[Problem requirements]: Show, from the entries below, every line in which "photo" appears.

Content starts

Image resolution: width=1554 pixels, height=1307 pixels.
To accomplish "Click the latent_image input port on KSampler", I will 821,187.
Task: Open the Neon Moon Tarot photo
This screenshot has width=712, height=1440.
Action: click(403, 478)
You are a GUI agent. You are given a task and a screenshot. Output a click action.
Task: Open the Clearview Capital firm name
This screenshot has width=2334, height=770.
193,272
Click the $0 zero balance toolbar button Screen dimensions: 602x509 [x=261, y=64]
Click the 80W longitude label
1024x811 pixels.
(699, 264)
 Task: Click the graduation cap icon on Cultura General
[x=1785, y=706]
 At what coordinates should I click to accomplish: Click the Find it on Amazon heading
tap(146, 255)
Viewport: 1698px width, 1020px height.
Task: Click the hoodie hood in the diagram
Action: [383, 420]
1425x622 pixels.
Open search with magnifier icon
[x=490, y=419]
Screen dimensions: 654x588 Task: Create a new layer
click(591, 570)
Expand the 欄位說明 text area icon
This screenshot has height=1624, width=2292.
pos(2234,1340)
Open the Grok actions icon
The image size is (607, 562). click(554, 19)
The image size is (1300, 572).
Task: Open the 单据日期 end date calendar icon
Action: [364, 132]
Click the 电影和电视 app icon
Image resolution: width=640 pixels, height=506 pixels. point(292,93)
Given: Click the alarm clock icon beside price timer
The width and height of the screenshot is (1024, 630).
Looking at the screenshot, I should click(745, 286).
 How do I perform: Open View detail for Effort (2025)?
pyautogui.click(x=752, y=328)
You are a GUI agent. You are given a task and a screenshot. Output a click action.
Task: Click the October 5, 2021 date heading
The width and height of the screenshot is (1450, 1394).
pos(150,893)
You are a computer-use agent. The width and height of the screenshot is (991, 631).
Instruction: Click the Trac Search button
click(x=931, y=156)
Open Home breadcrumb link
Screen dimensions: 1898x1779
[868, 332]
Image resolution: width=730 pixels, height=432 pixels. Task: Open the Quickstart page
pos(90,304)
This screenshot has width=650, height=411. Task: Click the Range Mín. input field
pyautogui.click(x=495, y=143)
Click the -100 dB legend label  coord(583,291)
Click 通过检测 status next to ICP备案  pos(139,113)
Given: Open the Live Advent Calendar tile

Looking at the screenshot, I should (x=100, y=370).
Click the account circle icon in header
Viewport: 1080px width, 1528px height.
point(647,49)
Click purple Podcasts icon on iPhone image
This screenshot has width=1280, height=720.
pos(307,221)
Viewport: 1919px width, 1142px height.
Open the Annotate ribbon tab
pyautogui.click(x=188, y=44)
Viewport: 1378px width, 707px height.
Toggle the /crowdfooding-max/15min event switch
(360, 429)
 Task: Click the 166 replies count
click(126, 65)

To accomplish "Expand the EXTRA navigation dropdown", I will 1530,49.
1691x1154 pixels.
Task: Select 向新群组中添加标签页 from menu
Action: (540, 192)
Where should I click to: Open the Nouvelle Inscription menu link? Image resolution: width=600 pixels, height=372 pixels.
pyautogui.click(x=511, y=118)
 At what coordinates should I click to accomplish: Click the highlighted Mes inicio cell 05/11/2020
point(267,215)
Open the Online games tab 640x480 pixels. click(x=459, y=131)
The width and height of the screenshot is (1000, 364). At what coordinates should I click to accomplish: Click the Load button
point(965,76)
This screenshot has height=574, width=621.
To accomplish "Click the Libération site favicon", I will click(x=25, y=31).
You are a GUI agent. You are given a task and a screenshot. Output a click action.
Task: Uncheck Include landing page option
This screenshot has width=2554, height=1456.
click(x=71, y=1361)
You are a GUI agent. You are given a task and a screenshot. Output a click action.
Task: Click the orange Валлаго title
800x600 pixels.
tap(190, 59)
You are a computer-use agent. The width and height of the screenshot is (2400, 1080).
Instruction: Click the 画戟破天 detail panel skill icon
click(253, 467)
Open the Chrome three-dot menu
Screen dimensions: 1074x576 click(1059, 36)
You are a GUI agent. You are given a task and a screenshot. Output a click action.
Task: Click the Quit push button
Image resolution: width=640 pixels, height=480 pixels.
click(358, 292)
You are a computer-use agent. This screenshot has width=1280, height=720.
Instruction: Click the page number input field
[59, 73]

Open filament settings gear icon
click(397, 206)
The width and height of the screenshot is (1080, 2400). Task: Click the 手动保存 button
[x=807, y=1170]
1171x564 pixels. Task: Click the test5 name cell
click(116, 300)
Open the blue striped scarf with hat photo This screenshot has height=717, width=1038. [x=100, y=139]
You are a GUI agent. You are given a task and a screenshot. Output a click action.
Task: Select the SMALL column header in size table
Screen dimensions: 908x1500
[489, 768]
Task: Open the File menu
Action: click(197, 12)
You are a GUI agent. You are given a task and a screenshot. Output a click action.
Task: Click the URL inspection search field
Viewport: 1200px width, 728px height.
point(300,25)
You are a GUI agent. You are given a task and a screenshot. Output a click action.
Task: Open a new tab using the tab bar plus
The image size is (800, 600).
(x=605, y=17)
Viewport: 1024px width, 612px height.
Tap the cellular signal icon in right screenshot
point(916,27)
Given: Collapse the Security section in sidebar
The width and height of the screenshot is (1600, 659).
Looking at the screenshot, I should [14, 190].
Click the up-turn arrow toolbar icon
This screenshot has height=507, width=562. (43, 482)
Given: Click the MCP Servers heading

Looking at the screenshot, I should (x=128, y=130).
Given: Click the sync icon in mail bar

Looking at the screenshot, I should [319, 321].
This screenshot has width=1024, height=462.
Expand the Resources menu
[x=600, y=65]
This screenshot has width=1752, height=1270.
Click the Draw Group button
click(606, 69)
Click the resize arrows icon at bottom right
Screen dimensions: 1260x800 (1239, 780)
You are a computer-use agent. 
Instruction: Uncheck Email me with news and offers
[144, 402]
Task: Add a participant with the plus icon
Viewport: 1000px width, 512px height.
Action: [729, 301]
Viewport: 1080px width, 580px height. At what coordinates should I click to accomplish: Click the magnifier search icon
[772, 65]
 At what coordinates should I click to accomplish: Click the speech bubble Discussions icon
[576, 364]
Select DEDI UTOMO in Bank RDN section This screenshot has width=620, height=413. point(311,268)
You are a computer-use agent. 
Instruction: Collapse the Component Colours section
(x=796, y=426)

Content ends

[Output for this task]:
Task: Open the Neon Moon Tarot photo
Open the blue striped scarf with hat photo This screenshot has height=717, width=1038. [x=100, y=139]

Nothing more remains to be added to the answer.